The bakanae disease is caused by F. fujikuroi Nirenberg but some other species of Fusarium such as F. proliferatum (Mats.) Nirenberg and Fusarium verticillioides (Sacc.) Nirenberg are also found to be associated with this disease (Amoah et al. 1995; Desjardins et al. 2000). Gibberella fujikuroi Sawada is sexual stage for species of genus Fusarium under the Liseola section (O’Donnell et al. 1998; Leslie and Summerell 2006). The pathogen Gibberella fujikuroi is filamentous fungi which comes under Phylum Ascomycota of Fungi kingdom. The fungi belong to class Sordariomycetes, Hypocreales Order and Nectriaceae family. The pathogen is known to produce ascus and ascospores. The pathogen is known to produce mycelium of white colour. Generally sporodochia are not produced but if present they are pale orange in colour. Asci are produced under perithecia or ascocarps with oval to spherical shape and a size of 250–330 × 220–280 µm. Asci are 4–8 spored piston shaped cylindrical with a size of 90–102 × 7–9 µm. The pathogen is known to have both macro and micro conidiophores bearing macro and micro conidia, respectively. Three to five septate apically tapered and slightly slender macroconidia and 0–1 septate oval or club shaped with flattened base microconidia are produced by the pathogen. Polyphialides produces false heads which after proliferation forms monophialides, and chlamydospores are not formed (Leslie and Summerell 2006).

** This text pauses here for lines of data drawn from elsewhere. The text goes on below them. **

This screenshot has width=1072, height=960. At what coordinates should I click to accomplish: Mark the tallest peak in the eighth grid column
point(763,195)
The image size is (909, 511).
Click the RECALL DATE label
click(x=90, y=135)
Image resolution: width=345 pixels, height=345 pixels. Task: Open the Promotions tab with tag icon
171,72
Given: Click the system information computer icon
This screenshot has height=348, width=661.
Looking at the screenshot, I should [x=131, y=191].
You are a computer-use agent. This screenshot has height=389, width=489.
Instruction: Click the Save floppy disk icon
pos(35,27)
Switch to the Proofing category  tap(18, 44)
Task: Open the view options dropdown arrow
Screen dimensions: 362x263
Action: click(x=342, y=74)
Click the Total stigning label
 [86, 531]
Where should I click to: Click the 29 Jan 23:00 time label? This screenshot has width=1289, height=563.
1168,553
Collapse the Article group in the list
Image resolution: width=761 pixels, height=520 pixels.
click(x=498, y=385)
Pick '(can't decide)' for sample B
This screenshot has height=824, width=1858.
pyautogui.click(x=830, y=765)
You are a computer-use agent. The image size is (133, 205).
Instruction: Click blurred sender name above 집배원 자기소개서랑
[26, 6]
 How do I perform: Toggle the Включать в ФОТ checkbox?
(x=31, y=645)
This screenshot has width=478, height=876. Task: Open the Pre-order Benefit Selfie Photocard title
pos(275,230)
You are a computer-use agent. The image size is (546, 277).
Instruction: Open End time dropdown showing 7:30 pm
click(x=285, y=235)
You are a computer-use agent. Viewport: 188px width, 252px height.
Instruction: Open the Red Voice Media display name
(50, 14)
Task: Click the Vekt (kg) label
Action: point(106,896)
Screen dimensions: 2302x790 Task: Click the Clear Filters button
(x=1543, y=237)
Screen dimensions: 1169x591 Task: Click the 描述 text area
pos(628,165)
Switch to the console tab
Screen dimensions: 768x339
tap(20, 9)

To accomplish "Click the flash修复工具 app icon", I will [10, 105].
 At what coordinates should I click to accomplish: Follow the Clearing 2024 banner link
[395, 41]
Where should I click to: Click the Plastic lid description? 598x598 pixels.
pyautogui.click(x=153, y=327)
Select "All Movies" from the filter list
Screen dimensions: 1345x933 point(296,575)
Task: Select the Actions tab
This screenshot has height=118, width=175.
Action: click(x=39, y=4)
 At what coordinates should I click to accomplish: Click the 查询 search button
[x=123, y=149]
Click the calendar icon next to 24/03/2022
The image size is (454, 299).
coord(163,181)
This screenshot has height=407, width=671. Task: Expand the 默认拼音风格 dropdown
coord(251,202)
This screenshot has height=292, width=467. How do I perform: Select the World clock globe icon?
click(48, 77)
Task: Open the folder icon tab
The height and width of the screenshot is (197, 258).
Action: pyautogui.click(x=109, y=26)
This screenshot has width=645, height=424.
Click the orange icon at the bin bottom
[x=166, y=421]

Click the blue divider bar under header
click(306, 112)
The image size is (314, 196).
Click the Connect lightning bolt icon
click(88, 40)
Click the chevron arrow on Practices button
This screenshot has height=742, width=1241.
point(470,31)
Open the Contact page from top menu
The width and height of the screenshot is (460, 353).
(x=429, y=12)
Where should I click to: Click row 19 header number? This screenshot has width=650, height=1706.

The disease is known to be caused by species of Gibberella fujikuroi species complex which is divided into 10 different fully fertile mating populations (MP A-J) (Kvas et al. 2009; Bashyal et al. 2012). Three different mating populations (A, C and D) from Gibberella fujikuroi species complex are associated with the bakanae disease in rice. The conidial stage of MP-A is F. verticillioides, of MP-C is F. fujikuroi and conidial stage for MP-D is F. proliferatum (Amoah et al. 1995; Desjardins et al. 2000). Hseieh et al. (1977) first identified Mating population C (MP-C) from the strains of pathogen infecting rice in Taiwan. In Italy also this mating population has been discovered to be associated with the bakanae disease (Amatulli et al. 2010). Two mating populations A and D were isolated from the rice plant infected with bakanae disease from Australia, USA and Africa, whereas, MP-D has been identified from bakanae infected rice of Asia (Amoah et al. 1995; Desjardins et al. 1997). Among all the species associated with the bakanae disease of rice, F. fujikuroi has been found most abundant and most virulent by most of the researchers in their studies all around the world (Nancy 2002; Zainudin and Salleh 2010; Zainudin et al. 2008a, b; Amatulli et al. 2010; Bashyal et al. 2016a). On the other hand, some other Fusarium spp. namely, F. andiyazi, F. moniliforme, F. subglutinans and F. sacchari have been identified to be related with bakanae disease from different rice growing nations by various researchers like India, Bangladesh, Malaysia, Nepal, Pakistan, Italy, Indonesia and Iran (Bashyal and Aggarwal 2013; Quazi et al. 2013; Khokhar 1990; Desjardins et al. 2000; Pra et al. 2010; Saremi and Farrokhi 2004; Wulff et al. 2010; Zainudin et al. 2008a, b).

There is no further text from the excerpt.